The reply to the records below should contain exactly the lines from the line with "Specs [tab] (145, 947)" through the line with "[カートを開く] (984, 90)", and nothing besides.
Start of RAW DATA
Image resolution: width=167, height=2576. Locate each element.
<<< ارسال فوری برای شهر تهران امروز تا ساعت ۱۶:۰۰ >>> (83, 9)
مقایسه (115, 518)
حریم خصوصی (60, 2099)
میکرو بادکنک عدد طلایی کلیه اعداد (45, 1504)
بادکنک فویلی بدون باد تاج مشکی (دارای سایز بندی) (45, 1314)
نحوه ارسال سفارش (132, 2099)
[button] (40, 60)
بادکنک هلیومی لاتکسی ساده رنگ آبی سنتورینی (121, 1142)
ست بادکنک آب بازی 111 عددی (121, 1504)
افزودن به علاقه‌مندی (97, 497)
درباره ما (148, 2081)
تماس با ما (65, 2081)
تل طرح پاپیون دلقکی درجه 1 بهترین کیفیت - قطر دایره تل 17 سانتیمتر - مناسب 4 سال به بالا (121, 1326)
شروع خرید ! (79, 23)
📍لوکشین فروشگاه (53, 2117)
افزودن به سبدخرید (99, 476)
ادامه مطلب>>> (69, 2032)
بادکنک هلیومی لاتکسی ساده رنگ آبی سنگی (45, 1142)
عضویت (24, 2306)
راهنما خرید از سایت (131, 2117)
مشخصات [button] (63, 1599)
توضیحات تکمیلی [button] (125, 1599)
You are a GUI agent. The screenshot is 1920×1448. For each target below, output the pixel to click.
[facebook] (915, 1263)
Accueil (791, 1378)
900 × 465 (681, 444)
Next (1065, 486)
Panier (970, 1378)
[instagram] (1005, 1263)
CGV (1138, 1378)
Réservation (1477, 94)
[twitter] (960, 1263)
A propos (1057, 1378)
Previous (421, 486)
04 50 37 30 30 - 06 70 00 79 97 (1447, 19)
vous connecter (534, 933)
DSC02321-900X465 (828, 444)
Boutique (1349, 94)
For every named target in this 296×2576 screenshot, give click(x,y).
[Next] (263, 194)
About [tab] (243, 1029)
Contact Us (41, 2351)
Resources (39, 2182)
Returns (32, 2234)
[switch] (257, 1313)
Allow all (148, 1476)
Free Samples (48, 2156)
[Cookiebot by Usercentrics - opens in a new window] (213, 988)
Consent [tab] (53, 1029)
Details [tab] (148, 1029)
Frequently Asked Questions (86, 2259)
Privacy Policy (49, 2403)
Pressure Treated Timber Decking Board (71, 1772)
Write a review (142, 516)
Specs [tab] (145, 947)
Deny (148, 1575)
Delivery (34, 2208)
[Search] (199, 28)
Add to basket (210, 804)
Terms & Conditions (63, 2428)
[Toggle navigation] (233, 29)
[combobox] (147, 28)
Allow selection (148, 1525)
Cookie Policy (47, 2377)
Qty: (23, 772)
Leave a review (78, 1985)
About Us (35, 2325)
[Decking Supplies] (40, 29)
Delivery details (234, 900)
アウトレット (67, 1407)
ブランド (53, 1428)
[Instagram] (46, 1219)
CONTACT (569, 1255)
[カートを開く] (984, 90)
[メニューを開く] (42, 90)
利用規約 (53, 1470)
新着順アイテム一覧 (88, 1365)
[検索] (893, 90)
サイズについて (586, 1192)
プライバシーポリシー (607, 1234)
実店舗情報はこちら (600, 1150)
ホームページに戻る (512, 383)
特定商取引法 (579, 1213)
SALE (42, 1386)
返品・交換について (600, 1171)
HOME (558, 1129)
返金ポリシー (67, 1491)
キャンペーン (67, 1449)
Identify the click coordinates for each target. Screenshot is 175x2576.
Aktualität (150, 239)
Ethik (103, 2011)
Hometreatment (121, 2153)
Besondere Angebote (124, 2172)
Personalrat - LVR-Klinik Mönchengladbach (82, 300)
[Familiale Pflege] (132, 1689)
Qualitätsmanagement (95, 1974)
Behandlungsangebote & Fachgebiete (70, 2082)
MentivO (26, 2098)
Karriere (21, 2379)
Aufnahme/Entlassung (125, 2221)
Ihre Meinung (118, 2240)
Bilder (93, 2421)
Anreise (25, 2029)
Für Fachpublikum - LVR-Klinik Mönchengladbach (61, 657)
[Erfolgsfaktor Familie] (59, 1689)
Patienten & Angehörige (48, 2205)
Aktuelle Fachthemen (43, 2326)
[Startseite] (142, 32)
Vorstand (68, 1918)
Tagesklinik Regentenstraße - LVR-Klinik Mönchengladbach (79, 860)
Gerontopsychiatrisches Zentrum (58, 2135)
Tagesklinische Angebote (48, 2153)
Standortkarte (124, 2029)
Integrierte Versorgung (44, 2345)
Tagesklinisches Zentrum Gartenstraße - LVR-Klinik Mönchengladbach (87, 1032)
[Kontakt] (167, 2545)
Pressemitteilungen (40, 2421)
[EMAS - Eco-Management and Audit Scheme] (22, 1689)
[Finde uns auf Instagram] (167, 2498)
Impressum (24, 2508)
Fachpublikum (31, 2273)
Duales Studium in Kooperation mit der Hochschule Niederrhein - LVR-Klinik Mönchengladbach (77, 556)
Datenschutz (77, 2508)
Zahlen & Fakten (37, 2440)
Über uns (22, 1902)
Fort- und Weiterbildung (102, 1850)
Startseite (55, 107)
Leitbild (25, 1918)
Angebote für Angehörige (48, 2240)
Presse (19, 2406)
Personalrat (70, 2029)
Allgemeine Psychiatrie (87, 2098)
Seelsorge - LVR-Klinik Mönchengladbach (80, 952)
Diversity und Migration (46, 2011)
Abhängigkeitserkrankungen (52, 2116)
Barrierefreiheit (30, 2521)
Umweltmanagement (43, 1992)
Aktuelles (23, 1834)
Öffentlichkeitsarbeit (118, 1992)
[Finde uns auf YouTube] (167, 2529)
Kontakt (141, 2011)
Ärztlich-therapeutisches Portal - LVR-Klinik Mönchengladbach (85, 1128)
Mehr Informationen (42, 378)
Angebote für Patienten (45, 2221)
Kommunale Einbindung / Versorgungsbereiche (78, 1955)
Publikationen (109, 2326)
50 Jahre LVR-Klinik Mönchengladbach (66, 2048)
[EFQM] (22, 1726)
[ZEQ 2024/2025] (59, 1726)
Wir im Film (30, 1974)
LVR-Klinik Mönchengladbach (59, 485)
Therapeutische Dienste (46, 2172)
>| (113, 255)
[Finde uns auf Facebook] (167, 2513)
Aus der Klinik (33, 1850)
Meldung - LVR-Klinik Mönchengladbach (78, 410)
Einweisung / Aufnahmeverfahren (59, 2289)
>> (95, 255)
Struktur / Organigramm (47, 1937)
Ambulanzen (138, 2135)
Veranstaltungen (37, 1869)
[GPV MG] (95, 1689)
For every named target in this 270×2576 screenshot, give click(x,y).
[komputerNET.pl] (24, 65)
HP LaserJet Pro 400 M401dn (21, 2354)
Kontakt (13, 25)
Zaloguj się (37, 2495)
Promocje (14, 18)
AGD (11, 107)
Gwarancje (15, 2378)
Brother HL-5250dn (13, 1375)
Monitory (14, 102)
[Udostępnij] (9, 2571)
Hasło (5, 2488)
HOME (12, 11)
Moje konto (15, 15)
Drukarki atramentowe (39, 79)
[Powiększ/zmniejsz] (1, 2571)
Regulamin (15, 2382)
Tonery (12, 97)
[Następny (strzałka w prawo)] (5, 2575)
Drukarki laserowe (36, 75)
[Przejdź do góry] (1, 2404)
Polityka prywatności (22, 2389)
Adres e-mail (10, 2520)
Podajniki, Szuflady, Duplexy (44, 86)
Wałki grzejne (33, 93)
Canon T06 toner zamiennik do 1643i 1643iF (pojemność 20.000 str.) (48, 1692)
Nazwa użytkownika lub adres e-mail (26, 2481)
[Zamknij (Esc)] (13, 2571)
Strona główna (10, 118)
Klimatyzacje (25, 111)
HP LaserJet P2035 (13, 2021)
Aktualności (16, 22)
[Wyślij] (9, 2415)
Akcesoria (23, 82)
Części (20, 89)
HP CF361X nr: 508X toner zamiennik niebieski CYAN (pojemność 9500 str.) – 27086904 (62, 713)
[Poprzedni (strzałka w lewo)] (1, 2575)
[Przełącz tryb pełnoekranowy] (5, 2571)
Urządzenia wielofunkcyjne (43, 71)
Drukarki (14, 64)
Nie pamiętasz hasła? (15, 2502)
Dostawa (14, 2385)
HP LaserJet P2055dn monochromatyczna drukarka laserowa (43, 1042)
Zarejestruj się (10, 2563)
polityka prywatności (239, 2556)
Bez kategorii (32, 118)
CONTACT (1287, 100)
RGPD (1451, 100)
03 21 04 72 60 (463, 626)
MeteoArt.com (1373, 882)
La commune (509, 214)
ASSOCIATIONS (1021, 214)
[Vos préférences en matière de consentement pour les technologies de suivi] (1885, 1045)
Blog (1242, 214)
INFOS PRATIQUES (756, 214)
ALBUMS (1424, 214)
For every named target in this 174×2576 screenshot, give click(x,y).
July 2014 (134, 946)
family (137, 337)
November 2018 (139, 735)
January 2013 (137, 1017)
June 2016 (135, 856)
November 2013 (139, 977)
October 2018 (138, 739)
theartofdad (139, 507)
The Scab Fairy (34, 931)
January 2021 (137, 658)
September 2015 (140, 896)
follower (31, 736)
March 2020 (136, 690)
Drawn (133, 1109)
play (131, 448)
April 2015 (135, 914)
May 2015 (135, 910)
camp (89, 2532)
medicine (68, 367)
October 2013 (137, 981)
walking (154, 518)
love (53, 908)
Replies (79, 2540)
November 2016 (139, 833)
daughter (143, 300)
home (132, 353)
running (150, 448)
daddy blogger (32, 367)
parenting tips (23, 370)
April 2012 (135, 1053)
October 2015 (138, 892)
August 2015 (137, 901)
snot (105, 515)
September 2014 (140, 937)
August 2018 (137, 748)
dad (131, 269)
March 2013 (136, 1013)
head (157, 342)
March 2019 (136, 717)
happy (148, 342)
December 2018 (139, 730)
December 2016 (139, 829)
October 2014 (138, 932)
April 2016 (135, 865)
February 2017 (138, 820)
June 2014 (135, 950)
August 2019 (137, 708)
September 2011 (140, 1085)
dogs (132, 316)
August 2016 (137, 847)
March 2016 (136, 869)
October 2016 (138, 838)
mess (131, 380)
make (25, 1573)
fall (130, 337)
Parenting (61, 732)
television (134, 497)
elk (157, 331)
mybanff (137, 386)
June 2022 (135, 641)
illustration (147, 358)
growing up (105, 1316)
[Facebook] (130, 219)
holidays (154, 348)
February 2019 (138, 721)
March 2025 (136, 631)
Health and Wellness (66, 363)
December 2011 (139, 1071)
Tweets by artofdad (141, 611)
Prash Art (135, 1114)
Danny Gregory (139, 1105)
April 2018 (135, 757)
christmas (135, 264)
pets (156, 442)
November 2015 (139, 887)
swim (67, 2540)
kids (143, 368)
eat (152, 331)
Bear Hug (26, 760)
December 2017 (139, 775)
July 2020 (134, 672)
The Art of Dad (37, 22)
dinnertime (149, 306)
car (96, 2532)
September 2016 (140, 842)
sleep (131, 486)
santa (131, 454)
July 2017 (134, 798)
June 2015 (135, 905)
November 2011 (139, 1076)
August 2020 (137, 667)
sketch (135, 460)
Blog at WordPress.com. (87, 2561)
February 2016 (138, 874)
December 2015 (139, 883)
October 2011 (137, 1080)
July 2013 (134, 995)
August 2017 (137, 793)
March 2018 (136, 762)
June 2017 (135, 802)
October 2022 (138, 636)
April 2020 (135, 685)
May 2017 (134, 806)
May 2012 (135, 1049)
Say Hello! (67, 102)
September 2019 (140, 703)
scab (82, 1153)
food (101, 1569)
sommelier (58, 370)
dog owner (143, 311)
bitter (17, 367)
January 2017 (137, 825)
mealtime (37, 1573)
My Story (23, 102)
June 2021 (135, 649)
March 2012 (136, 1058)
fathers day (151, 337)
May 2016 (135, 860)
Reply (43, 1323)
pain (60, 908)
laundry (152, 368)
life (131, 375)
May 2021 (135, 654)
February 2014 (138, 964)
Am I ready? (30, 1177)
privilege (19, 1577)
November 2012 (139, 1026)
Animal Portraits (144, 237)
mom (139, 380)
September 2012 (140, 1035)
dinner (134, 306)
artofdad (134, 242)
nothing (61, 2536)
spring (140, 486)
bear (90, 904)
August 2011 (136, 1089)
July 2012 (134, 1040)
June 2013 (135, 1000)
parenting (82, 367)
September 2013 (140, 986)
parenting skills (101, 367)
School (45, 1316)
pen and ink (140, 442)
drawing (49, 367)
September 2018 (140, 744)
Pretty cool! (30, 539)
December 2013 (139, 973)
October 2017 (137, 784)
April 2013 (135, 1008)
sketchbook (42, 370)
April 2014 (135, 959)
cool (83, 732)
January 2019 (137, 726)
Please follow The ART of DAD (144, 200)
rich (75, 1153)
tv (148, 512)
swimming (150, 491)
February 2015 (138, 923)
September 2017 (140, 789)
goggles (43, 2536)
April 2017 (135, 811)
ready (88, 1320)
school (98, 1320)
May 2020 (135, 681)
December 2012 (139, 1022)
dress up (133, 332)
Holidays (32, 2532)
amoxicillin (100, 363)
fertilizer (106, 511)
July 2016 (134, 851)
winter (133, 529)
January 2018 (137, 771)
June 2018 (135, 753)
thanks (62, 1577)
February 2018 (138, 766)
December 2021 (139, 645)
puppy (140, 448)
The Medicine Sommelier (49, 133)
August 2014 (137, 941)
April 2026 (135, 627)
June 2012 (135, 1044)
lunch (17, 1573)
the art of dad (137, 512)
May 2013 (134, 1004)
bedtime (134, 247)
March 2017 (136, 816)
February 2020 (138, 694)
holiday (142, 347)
End of RAW DATA
ANSWER SPACE.
Specs [tab] (145, 947)
Deny (148, 1575)
Delivery (34, 2208)
[Search] (199, 28)
Add to basket (210, 804)
Terms & Conditions (63, 2428)
[Toggle navigation] (233, 29)
[combobox] (147, 28)
Allow selection (148, 1525)
Cookie Policy (47, 2377)
Qty: (23, 772)
Leave a review (78, 1985)
About Us (35, 2325)
[Decking Supplies] (40, 29)
Delivery details (234, 900)
アウトレット (67, 1407)
ブランド (53, 1428)
[Instagram] (46, 1219)
CONTACT (569, 1255)
[カートを開く] (984, 90)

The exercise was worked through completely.